Bootstrapping observations and features

To investigate how varying the number of observations (i.e., pulses) and features impacted our results, we applied a bootstrapping approach wherein we randomly selected a fixed number of observations or features and re-ran 25 iterations of the unsupervised cluster analysis for each permutation. We systematically varied the number of randomly-selected observations from 100–900 in increments of 100 (i.e., 100, 200, 300, etc.) and varied the number of randomly-selected features from 2–40 (i.e., 2, 4, 6, 8, 16, 32, and 40). We calculated the number of clusters returned for each iteration of both unsupervised clustering methods, as well as mean typicality for fuzzy clustering and classification accuracy for SVM. Unbalanced data for both supervised classification and unsupervised clustering can lead to poor model performance and generalizability, as algorithms are biased towards high performance for the majority class (Fernández et al., 2018). Therefore, to ensure our results were not influenced by our unbalanced dataset we randomly chose 39 samples from each pulse type (as 39 was the minimum number in a single class) and used the unsupervised algorithms (affinity propagation clustering and fuzzy clustering) as described above.
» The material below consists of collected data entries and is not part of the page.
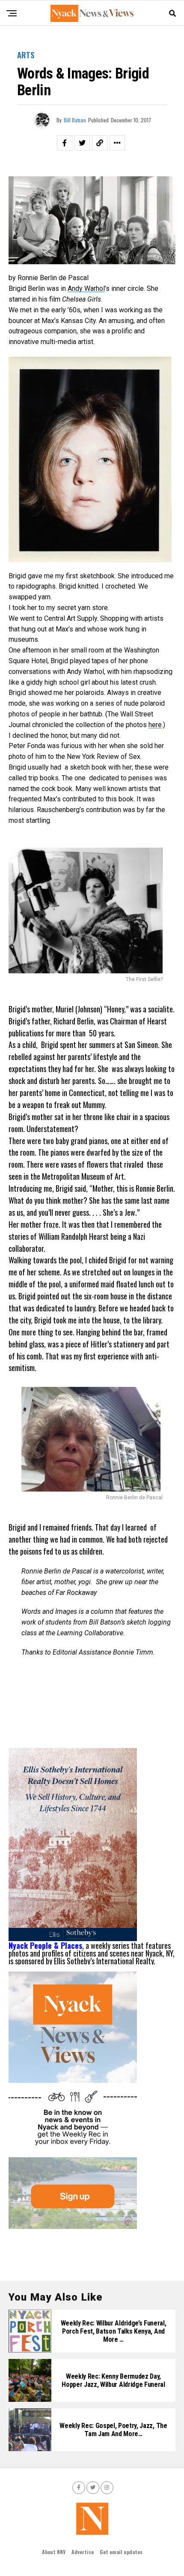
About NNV (53, 2551)
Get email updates (121, 2551)
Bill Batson (75, 120)
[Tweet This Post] (82, 143)
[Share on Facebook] (64, 143)
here (155, 725)
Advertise (82, 2551)
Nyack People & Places (45, 1945)
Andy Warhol (86, 288)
Revised classification approach

Finally, we reviewed the outputs of our unsupervised clustering approaches to assess the putative number of pulses and graded variants. To identify a simple, data-driven, repeatable method for manually classifying pulse types, we began by pooling the typical pulses that belonged to each of the clusters identified by fuzzy clustering. Because F0 is a highly salient feature in long call spectrograms, our approach focused on the shape and height (or maximum frequency) of this feature. Using our revised definitions, we repeated the (1) audio-visual analysis and calculated IRR using manual labels from the same 300 pulses reviewed by the same three observers as before, and (2) SVM classification of 500 randomly selected pulses scored by a single observer (WME) following the methods described above.


Audio-visual analysis

Based on manual labels from three observers using audio-visual classification methods, we calculated Light’s kappa κ = 0.554 (i.e., the arithmetic mean of Cohen’s Kappa for observers 1–2 = 0.47, 1–3 = 0.59, and 2–3 = 0.60), which indicated only moderate agreement among observers (Landis & Koch, 1977). Classification agreement varied widely by pulse type (Fig. 2, Table 3), whereas huitus and sigh pulse types showed high agreement among observers (mean 2.88 and 2.77, respectively, where 3 indicates full agreement), low roar and volcano pulse types showed very low agreement (mean 2.08).

Audio-visual classification agreement across observers.

Figure 2: Audio-visual classification agreement across observers.

Stacked barplots indicating (top) classification agreement by pulse type between observer 1–2 and observer 1–3 and (bottom) the number of observers who agreed on the pulse types assigned by observer 1; the average agreement index is indicated below each pulse type and demonstrates high agreement for HU and SI (≥2.77), but low agreement for VO and LR (2.08).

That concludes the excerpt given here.